Distribution and habitat
The pyrrhuloxia is a year-round resident of desert scrub and mesquite thickets, in the U.S. states of Arizona, New Mexico, and Texas and woodland edges in Mexico. It occupies the southwestern half of Texas, roughly the southern third of New Mexico, and southeastern region of Arizona. Its range includes areas from the west to east coast of Mexico north of the Sierra Madre del Sur, Trans-Mexican Volcanic Belt, and Isthmus of Tehuantepec, while excluding the Sierra Madre Occidental. An individual of the species has reportedly been seen as far away from its dominant range as Costa Mesa, California, in Orange County.

This cardinal is relatively nonmigratory, though it may occasionally stray slightly north of its usual range. The pyrrhuloxia prefers habitat along stream beds. In areas where the range of the pyrrhuloxia and northern cardinal overlap, hybridization may occur between them.

Ecology
In breeding season, songs are used to establish and defend territories. One song has a sharp, clear, "wha-cheer, wha-cheer", while another is characteristic of a metallic "quink".  Females also sing, but they use softer and duller notes. A short "cheep" or "chip" is a regular contact call given by both sexes while foraging.

Diet
The pyrrhuloxia's diet consists of seeds, fruits, and insects. While foraging, the desert cardinal snatches insects from trees and picks seeds predominantly from the stalks of grasses and similar plants. It also seeks out cactus fruit for consumption.
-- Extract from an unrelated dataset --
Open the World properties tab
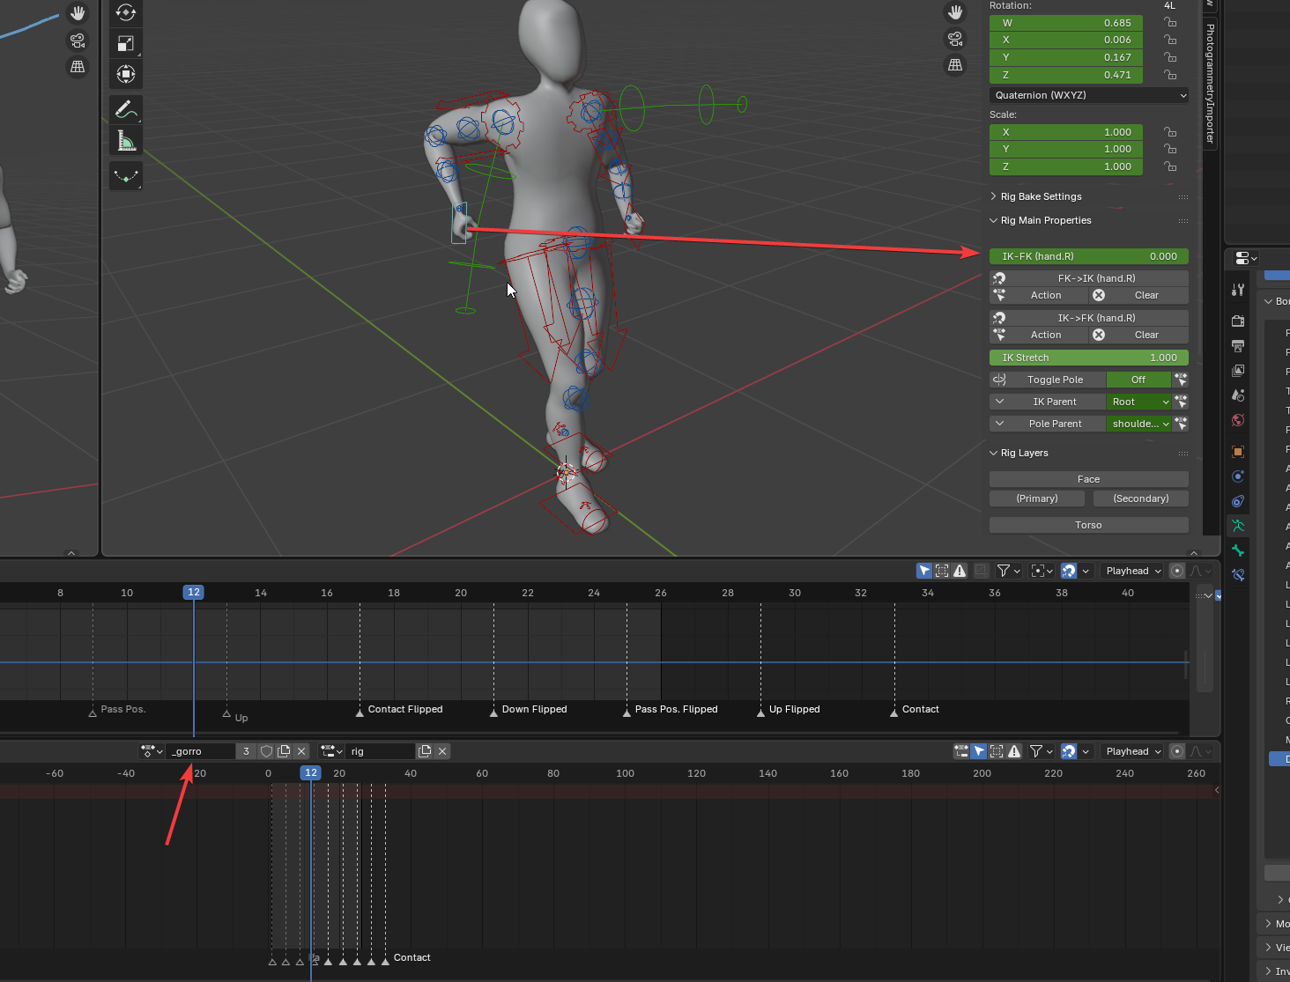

This bird is a benefit to cotton fields, as it assists in eating populations of cotton worms and weevils. This species of cardinal also visits bird feeders and in the winter forages in huge flocks, sometimes numbering in the thousands.

Reproduction
The breeding season for this cardinal usually begins in mid-March, ending in mid-August. As the breeding season approaches, territories are established and defended by the male. The male defends the territory by chasing away intruders and from a good vantage point, singing. Where both the desert and northern cardinal breeding territories overlap, no interspecific conflicts have been observed.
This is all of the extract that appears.